(Pixel coordinate grounding data)
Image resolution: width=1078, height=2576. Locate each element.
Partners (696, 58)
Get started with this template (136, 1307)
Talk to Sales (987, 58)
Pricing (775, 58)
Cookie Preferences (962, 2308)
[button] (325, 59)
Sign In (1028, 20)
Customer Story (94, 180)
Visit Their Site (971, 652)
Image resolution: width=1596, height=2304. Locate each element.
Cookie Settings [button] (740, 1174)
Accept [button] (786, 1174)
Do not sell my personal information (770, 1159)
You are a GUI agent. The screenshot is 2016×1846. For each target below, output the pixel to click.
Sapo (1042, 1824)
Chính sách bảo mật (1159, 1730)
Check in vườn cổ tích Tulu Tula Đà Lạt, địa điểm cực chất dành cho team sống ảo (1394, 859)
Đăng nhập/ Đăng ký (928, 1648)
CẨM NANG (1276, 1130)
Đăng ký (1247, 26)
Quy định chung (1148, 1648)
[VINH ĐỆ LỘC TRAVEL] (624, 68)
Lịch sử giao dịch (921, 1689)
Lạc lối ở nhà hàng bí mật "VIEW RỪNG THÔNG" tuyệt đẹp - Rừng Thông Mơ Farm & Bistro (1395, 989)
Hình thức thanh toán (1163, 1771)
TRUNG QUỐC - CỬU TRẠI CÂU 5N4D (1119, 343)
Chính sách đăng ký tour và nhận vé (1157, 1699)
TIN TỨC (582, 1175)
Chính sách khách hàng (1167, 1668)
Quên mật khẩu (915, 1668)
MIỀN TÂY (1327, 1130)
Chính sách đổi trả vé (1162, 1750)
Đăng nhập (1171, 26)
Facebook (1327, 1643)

Exercise directions:
In the records above, find each line with the word "Image" and copy it.

Solution:
Image resolution: width=1078, height=2576. Locate each element.
Image resolution: width=1596, height=2304. Locate each element.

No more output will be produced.